Geht ins Ohr, bleibt im Kopf

„Fein“ ist diesmal das Thema bei den Herren von „Zweiaufeins“ und bei der Vorbereitung sind sie über einen alten Werbeklassiker gestolpert, bei dem die Unterschiede nicht riesig sind, aber fein: Chantré:

Grund genug, mich wieder einmal ins Studio einzuladen, um über Werbesprüche zu sprechen – und warum manche besser im Kopf bleiben als andere.

Chantré – der weiche Weinbrand…. steckte wie seine Wettbewerber Asbach Uralt, Mariacron,Scharlachberg und Dujardin Mitter der Achtziger in der Krise, denn durch zwei Erhöhungen der Branntweinsteuer wurde die Flasche fast 40% teurer. Der jährliche Pro-Kopf-Verbrauch sank daraufhin spürbar von 8 auf 6,5 Liter. Es galt also, sich von der Konkurrenz abzugrenzen: Waren die anderen Weinbrände eher kräftig, punktete Chantré nun als mild und weich – mit Erfolg, der Absatz zog wieder an.

„Für das Beste im Mann“, „Nichts ist unmöglich…“ oder „Da weiß man, was man hat“ – ganz viele Claims und Slogans sind tief in unserem Gedächtnis verankert. Was macht nun den Erfolg dieser Werbesprüche aus? Und wieso können wir uns eher an die Werbungen von früher erinnern als an die von heute?

Einer der vielen Erfolgsfaktoren ist der Rhythmus: Alles was sich reimt oder gar mit einer Melodie, also Gesang, verbunden wird, geht direkt in den Kopf: „Waschmaschinen leben länger mit….“ oder auch „Ich will so bleiben wie ich bin – ….“ Da hat man doch gleich den entsprechenden Song im Kopf!

„Was Goethe war für die Erbauung, ist Bullrich-Salz für die Verdauung “ oder auch „Mars macht mobil – bei Arbeit, Sport und Spiel“, „Heute bleibt die Küche kalt, da gehen wir in den….“ – in den 50ern, 60ern und 70ern wurde noch ordentlich gereimt in der deutschen Werbewelt.

Doch mit der Zeit sank unsere Aufmerksamkeit, Werbesprüche mussten kürzer werden, auf den Punkt gebracht: „Brille?….“, „…can do“, oder „…. lohnt sich“ zeigen, dass wir heute gar keine Zeit mehr haben, gereimte Slogans zu verinnerlichen, sondern die Würze in der Kürze liegt.

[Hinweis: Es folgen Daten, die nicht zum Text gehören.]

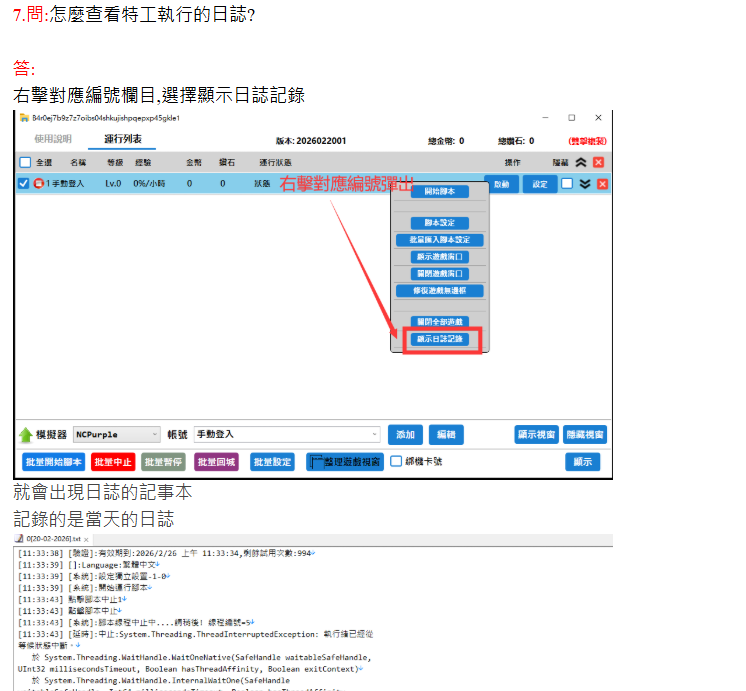Select 顯示日誌記錄 in the context menu
Image resolution: width=746 pixels, height=691 pixels.
click(x=440, y=340)
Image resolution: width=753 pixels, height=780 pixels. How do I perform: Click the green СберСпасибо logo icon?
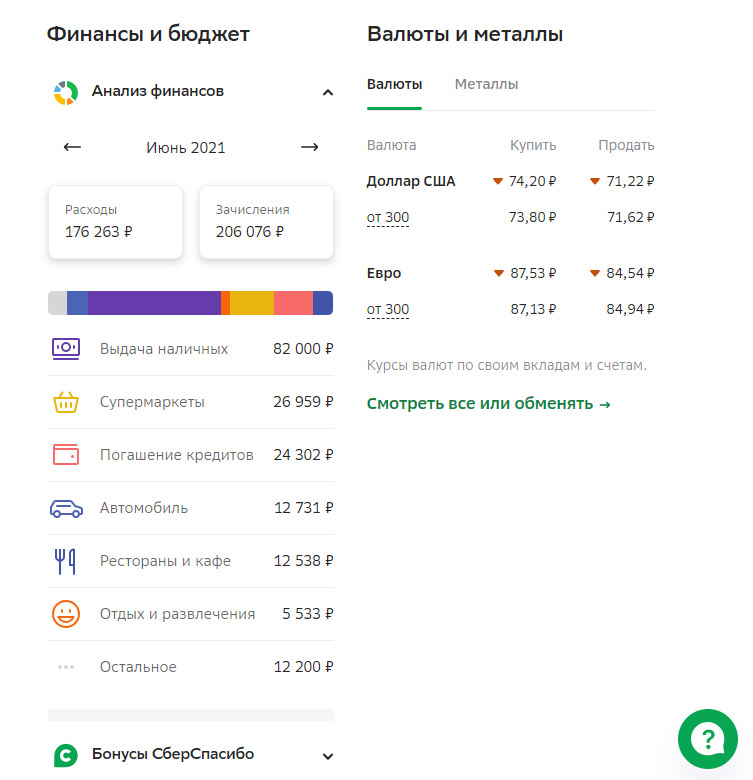pyautogui.click(x=66, y=756)
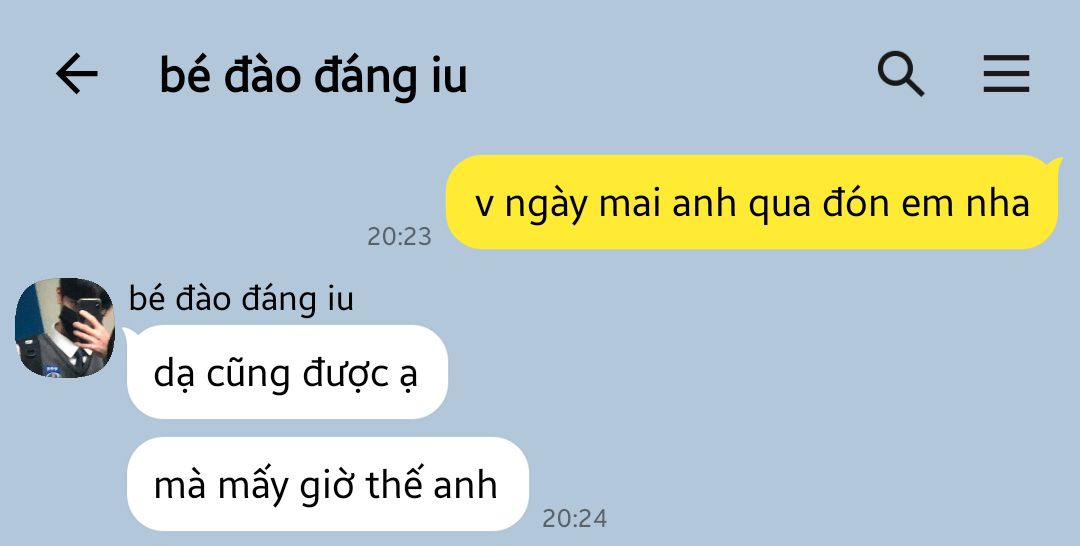Tap the sent message 'anh qua đón em nha'
The image size is (1080, 546).
[x=751, y=202]
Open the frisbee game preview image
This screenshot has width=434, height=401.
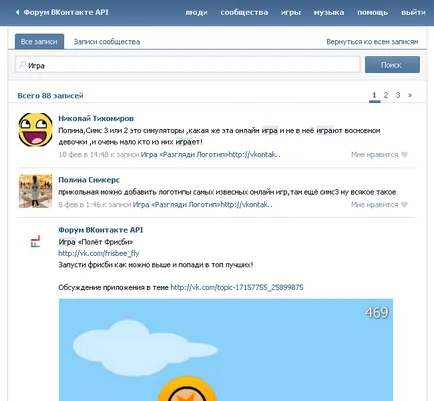click(x=226, y=350)
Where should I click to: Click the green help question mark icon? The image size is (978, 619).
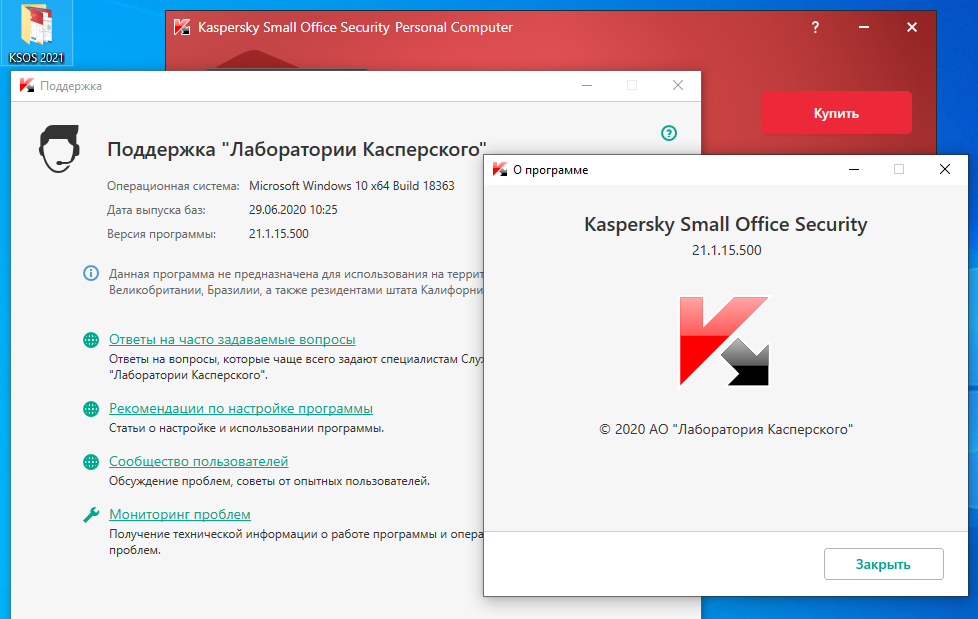click(669, 133)
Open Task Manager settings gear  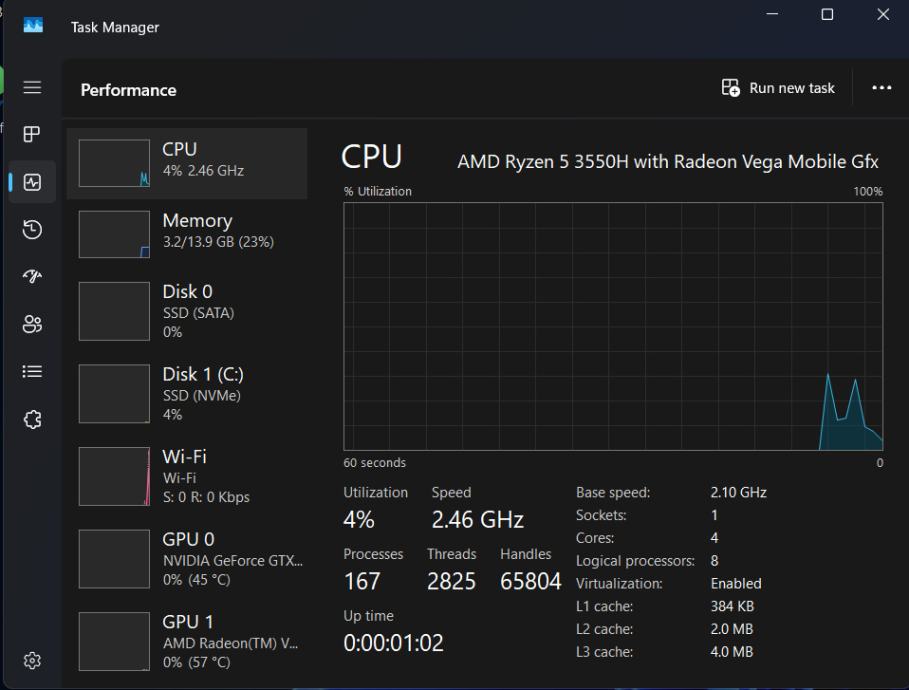(32, 661)
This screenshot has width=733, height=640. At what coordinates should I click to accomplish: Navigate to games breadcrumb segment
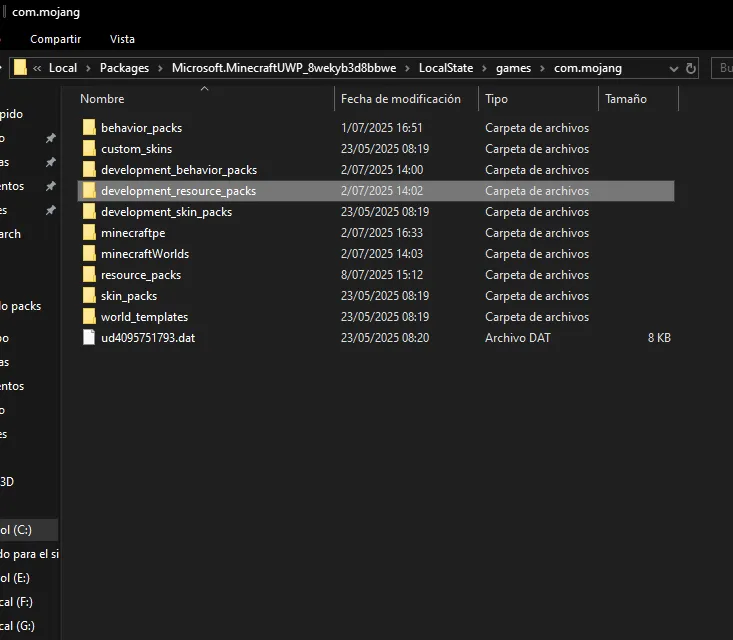click(513, 68)
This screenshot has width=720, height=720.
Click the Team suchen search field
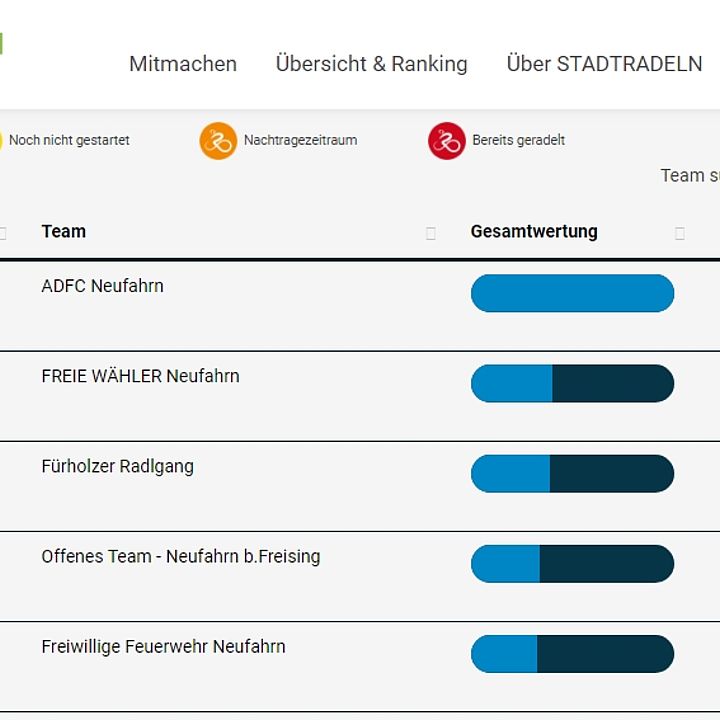coord(690,175)
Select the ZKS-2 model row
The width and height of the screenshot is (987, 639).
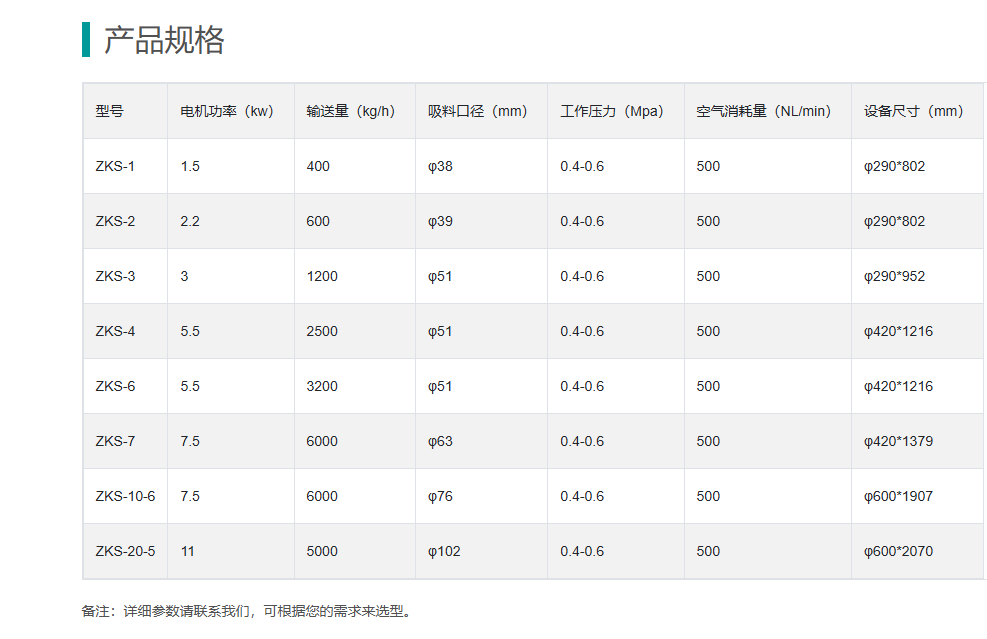tap(115, 221)
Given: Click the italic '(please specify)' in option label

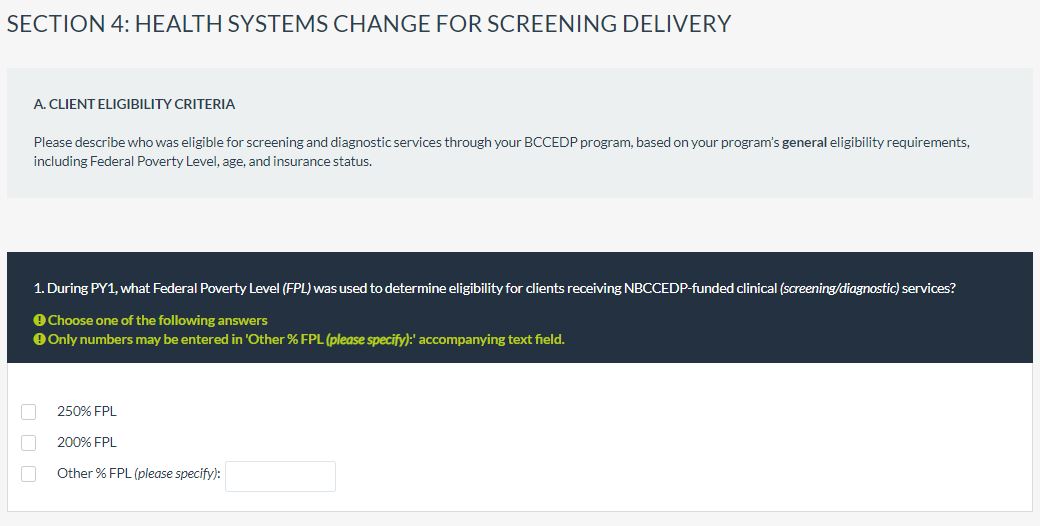Looking at the screenshot, I should 176,473.
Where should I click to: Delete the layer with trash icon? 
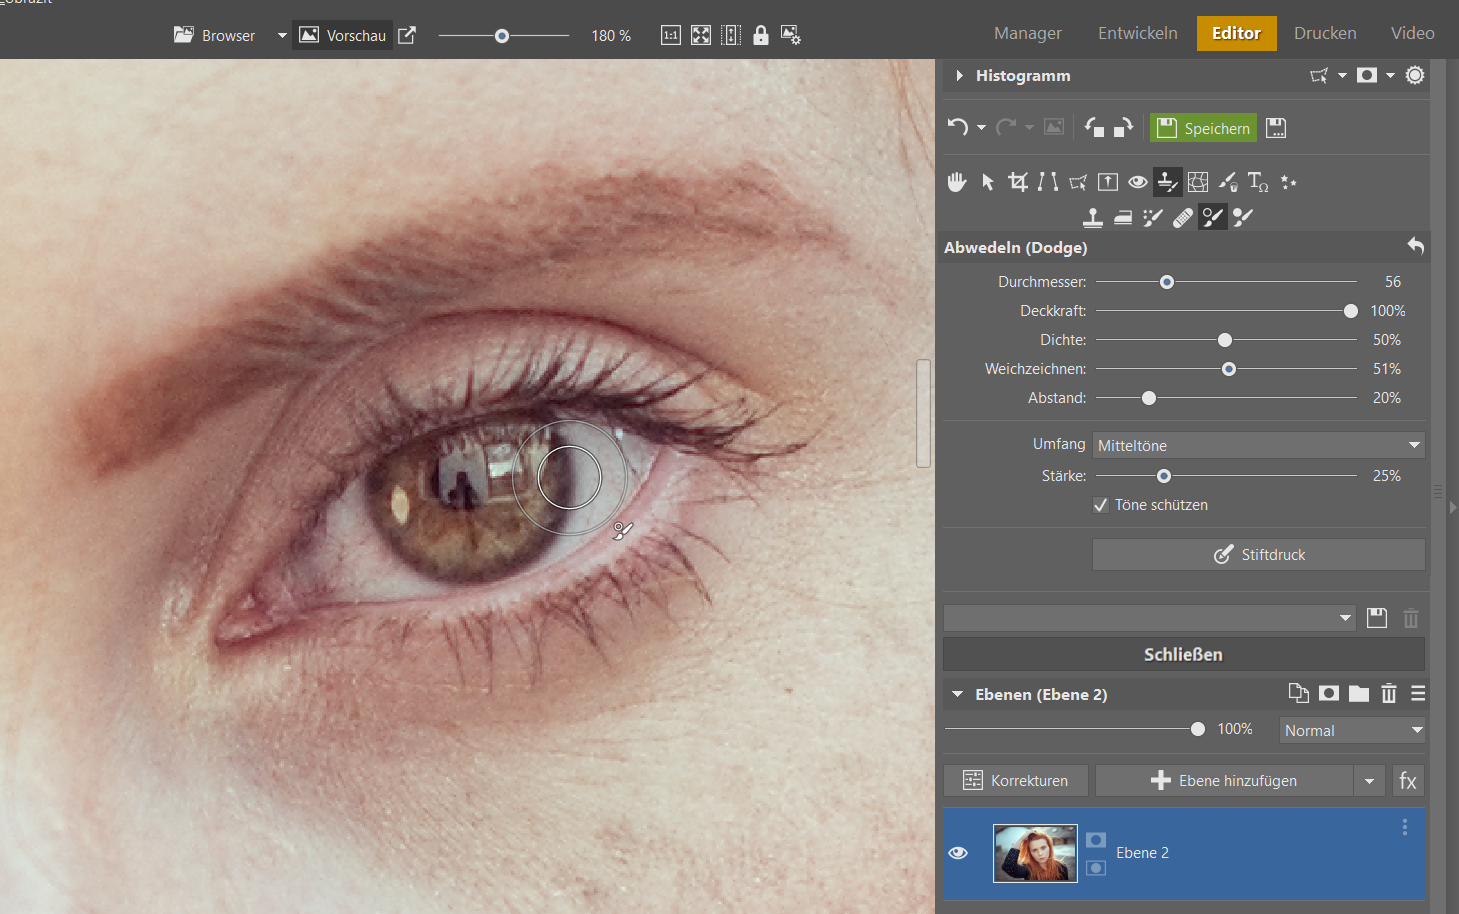[1389, 693]
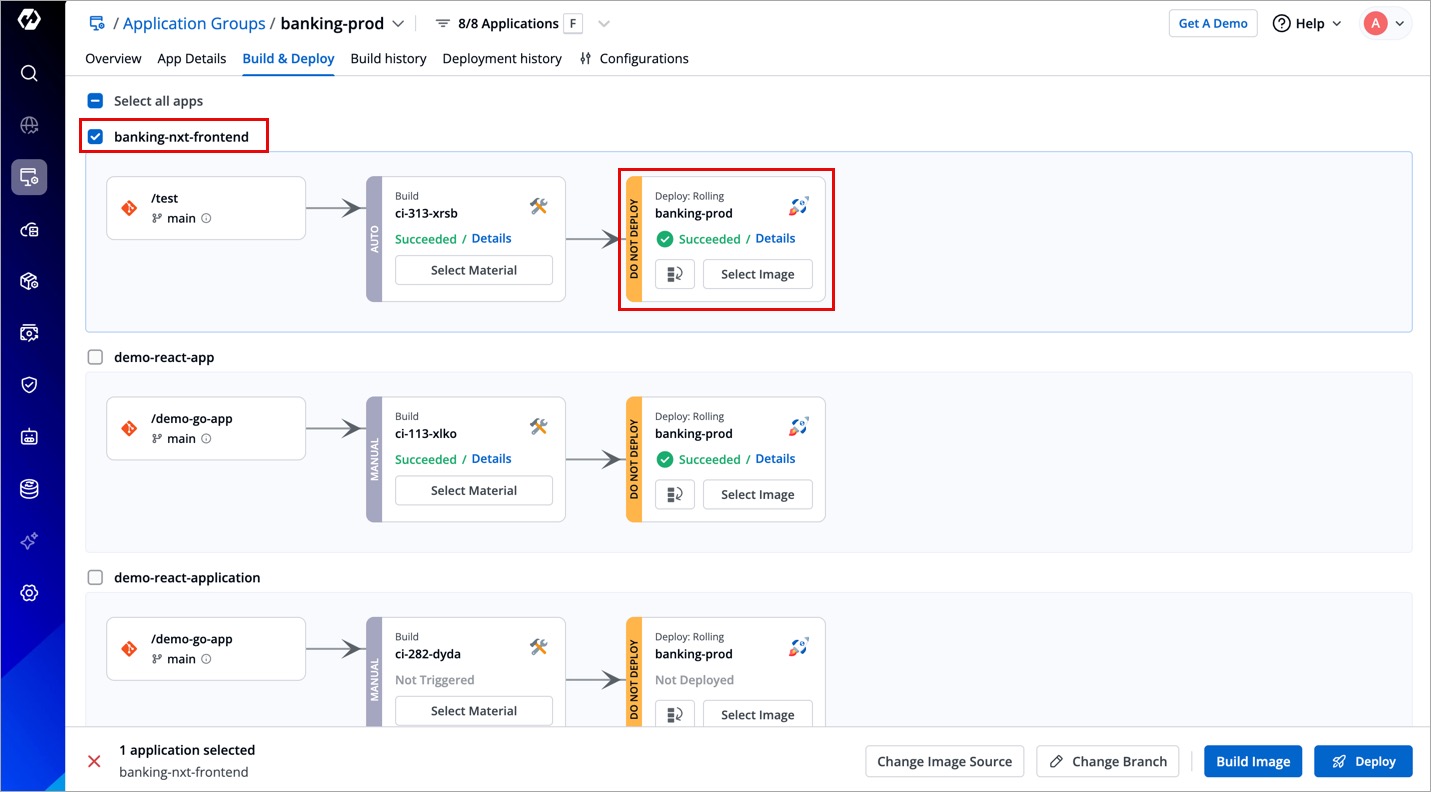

Ganz entscheidend für den Erfolg eines Werbespruchs ist die Frequenz, die Wiederholung. Umso öfter wir einen Slogan hören und lesen, desto nachhaltiger wird er im Kopf verankert. Kein Wunder, dass gerade bei Daniel, Sven und mir so viele Sprüche im Gedächtnis geblieben sind, denn in unserer Kindheit gab es genau zwei Fernsehsender, die Werbung ausgestrahlt haben: ARD und ZDF, geballt, konzentriert und reguliert im Vorabendprogramm, also wenn wir unsere geliebten Serien wie „Väter der Klamotte“ oder „Hart, aber herzlich“ sahen. Es waren immer die gleichen Werbespots, die sich da in unser kollektives Gedächtnis hineingefräst haben. Und da wir mangels Auswahl alle vor den gleichen beiden Sendern saßen, wanderten viele der Slogans auch in den allgemeinen Sprachgebrauch: „Ist der neu?“ wurde spaßeshalber stets mit „Nein, mit Perwoll gewaschen“ beantwortet – „nicht immer, aber immer öfter!“ „Mit Brille wär das nicht passiert“, „Bauknecht weiß, was Frauen wünschen“ oder „Wohnst du noch oder lebst du schon?“ – wenn wir diese Sätze nutzen, können wir fast sicher sein, dass unser Gegenüber weiß, wovon wir sprechen.

Natürlich helfen auch alle Verballhornungen von Werbesprüchen, den Absender noch tiefer zu verankern: „Wenn’s hinten kneift und vorne beißt, nimm….“, „Der Mann ist tot, die Witwe kichert, denn er war….. versichert“.

Natürlich ist das kein deutsches Phänomen: „Good things came to those who wait“ vom Guinness Beer gilt als der meistzitierte Werbespruch in Großbritannien,

gefolgt von Tescos „Every little helps“. In den USA hat sich „If your grandfather hadn’t worn it, you wouldn’t exist.” von Old Spice als Dauerbrenner erwiesen.

Also: Rhythmus, Prägnanz, Frequenz – mit diesen drei Zutaten können Werbesprüche zum Kult werden!